READ: Supreme Court narrowly strikes down Louisiana’s abortion admitting privileges law

No constitutional right to privacy

The Supreme Court legalized abortion in 1973 based on the idea that abortion rights are about privacy.

Thomas argued that the Supreme Court first began using this “free-floating constitutional right to privacy” in Griswold v. Connecticut — the 1965 case that centered around birth control. SCOTUS ruled in that case that a state law prohibiting the use of contraception was unconstitutional because it infringed on married couples’ “right to privacy.”

But that “right to privacy” was not a “constitutional guarantee” meant to prevent the “intrusion” of the government, said Thomas.
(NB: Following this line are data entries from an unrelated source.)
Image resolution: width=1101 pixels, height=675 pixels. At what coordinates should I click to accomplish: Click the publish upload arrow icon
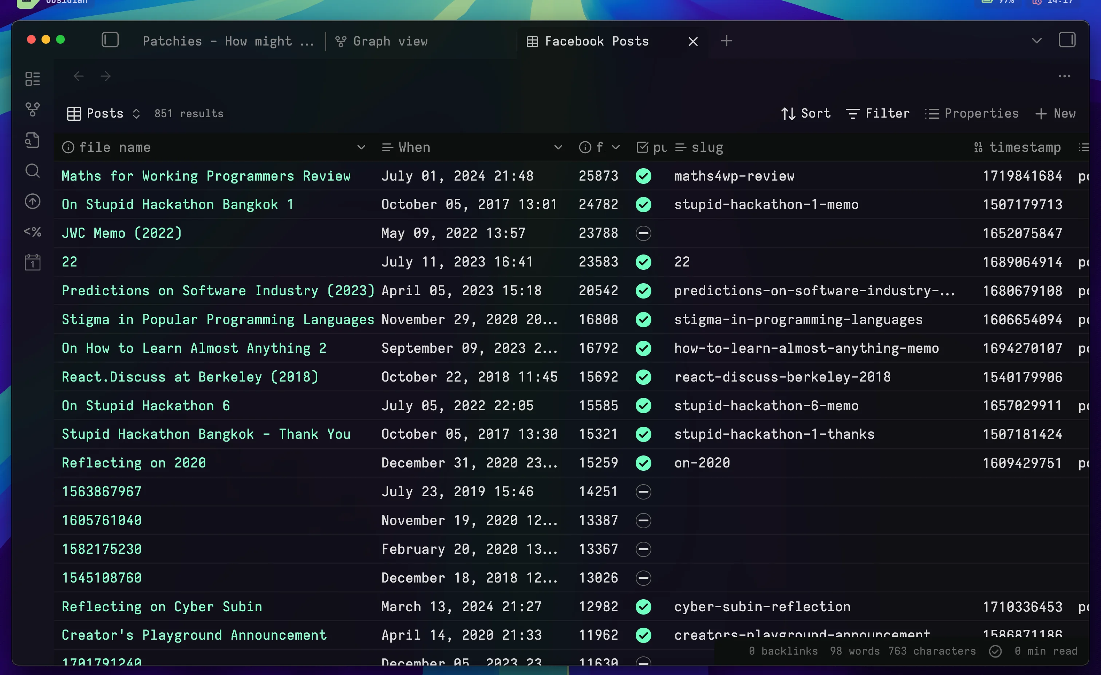point(32,201)
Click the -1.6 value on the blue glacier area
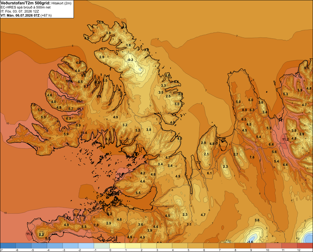 (250, 242)
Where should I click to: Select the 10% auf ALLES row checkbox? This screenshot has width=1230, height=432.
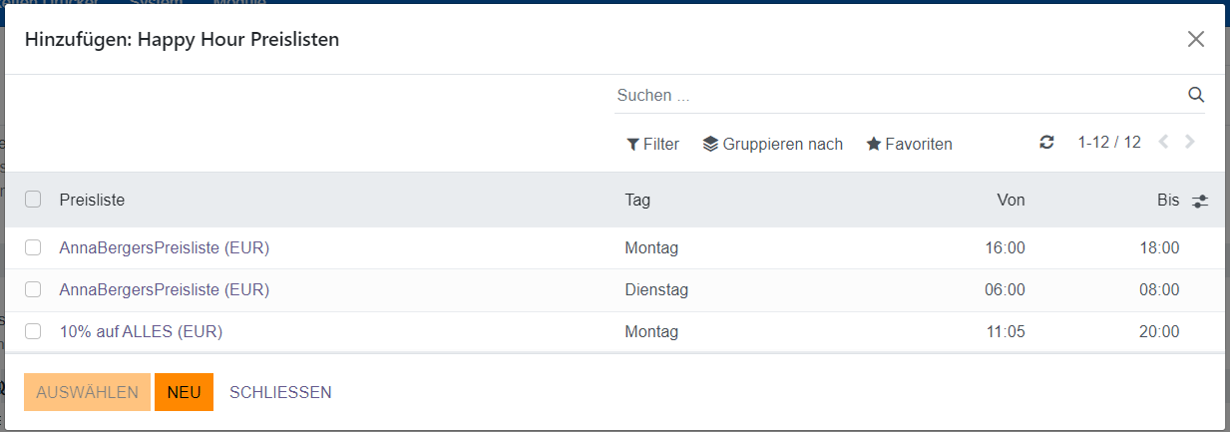click(33, 331)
Eight years later, SCOTUS returned to the “right to privacy” argument in the decision of Roe v. Wade. At that time, said Thomas, the Court acknowledged that the Constitution did not provide a right to privacy, but because of Griswold, it did not refer to the text of the Constitution. Instead, it fell back on the Griswold ruling in order to legalize abortion.

“Without any legal explanation, the Court simply concluded that this unwritten right to privacy was ‘broad enough to encompass a woman’s [abortion] decision,'” he wrote.

 

Roe v. Wade is fundamentally wrong at its core

“Roe is grievously wrong for many reasons,” wrote Thomas, “but the most fundamental is that its core holding — that the Constitution protects a woman’s right to abort her unborn child — finds no support in the text of the Fourteenth Amendment.”

Instead of supporting the right to abortion, Thomas argued that Roe deprives individuals of liberty while simply requiring that this deprivation be protected. He calls it absurd that anyone would believe that the crafters of the Fourteenth Amendment would have meant to include a right to abortion.

“The fact that it took this Court over a century to find that right,” he argued, “all but proves that it was more than hidden — it simply was not (and is not) there.”